We made state-of-the-art speech synthesis scalable, and achieved a truly remarkable improvement both for the latency and throughput.

Customers

70%

Faster Time to first audio

60%

Lower Cost

200ms

Time to First audio

"Our collaboration with Modular is a glimpse into the future of accessible AI infrastructure. Our API now returns the first 2 seconds of synthesized audio on average ~70% faster compared to vanilla vLLM based implementation, at just 200ms for 2 second chunks.

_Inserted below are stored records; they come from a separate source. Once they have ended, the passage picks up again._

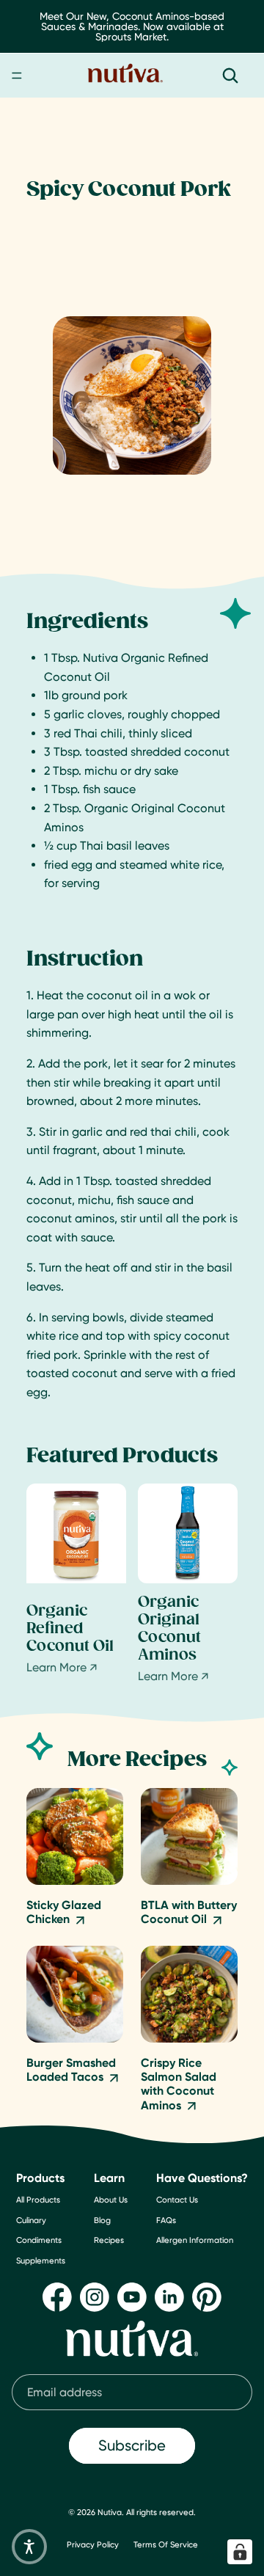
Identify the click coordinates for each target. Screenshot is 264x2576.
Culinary (31, 2219)
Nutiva (110, 2512)
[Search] (230, 75)
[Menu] (17, 75)
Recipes (109, 2240)
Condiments (39, 2240)
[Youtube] (132, 2296)
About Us (111, 2199)
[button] (29, 2546)
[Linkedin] (169, 2296)
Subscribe (132, 2445)
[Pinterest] (206, 2296)
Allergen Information (194, 2240)
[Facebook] (57, 2296)
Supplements (40, 2260)
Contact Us (177, 2199)
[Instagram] (94, 2296)
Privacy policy (93, 2544)
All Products (38, 2199)
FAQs (166, 2219)
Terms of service (165, 2544)
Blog (102, 2219)
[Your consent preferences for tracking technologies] (239, 2551)
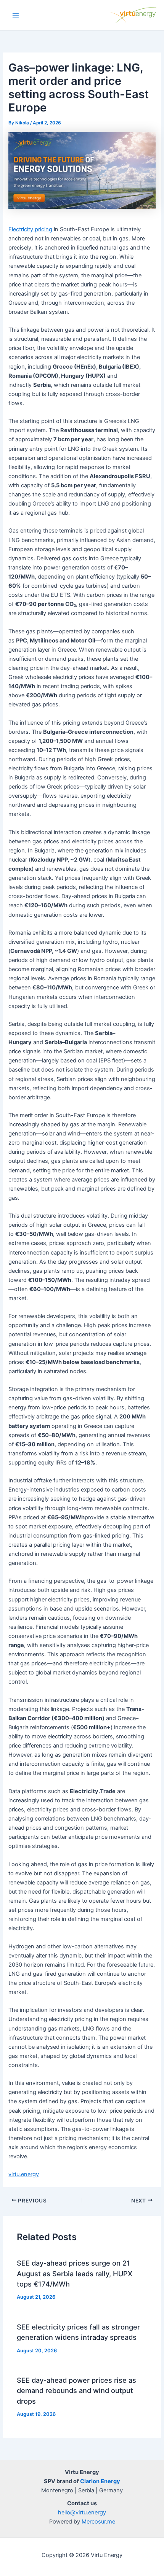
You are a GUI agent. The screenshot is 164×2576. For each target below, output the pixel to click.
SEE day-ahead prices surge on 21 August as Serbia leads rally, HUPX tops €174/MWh (74, 2273)
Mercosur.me (98, 2521)
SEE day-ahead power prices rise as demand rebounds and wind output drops (76, 2390)
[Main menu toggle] (16, 15)
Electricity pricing (30, 229)
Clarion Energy (100, 2481)
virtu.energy (23, 2174)
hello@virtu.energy (82, 2512)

This allowed us to serve more QPS with lower latency and eventually offer the API at a ~60% lower price than would have been possible without using Modular’s stack."

Igor Poletaev

Chief Science Officer - Inworld

Problem

Inworld helps teams build AI products for consumer applications, with services that organically evolve throughout the product experience and scale to meet user demands.

As a team of former DeepMind and Google engineers, they’re already pushing the limits of what they thought possible with existing AI infrastructure, and they came to Modular because they needed an even faster, more capable speech synthesis service. The computational intensity of generating realistic, low-latency speech creates significant technical challenges. For example specialized APIs were essential to enable scalable and economically viable voice AI applications.

Solving this required more than just optimizing their text-to-speech (TTS) model; it demanded a fundamental redesign of the entire inference stack. This is where the collaboration with Modular began.

Solution

Our partnership with Inworld represents a co-engineered approach, where both companies’ engineering teams worked together to integrate Modular’s MAX Framework and Inworld’s proprietary text-to-speech model. In less than 8 weeks, we went from start-of-engagement to the worlds most advanced state-of-the-art speech pipeline on NVIDIA Blackwell GPU Architecture.

There were many technical hurdles to overcome to make the architecture scalable and achieve the fastest results possible. Using Modular's MAX and Mojo together was essential. MAX’s streaming-aware scheduler - designed to minimize time-to-first-token (TTFT) - coupled with its highly optimized kernel library, delivered ~1.6X faster performance for the Speech-Language Model (SpeechLM) component. Mojo offers the ability to define high-efficiency custom kernels, allowing Inworld to create things like a tailored silence-detection kernel that runs directly on the GPU.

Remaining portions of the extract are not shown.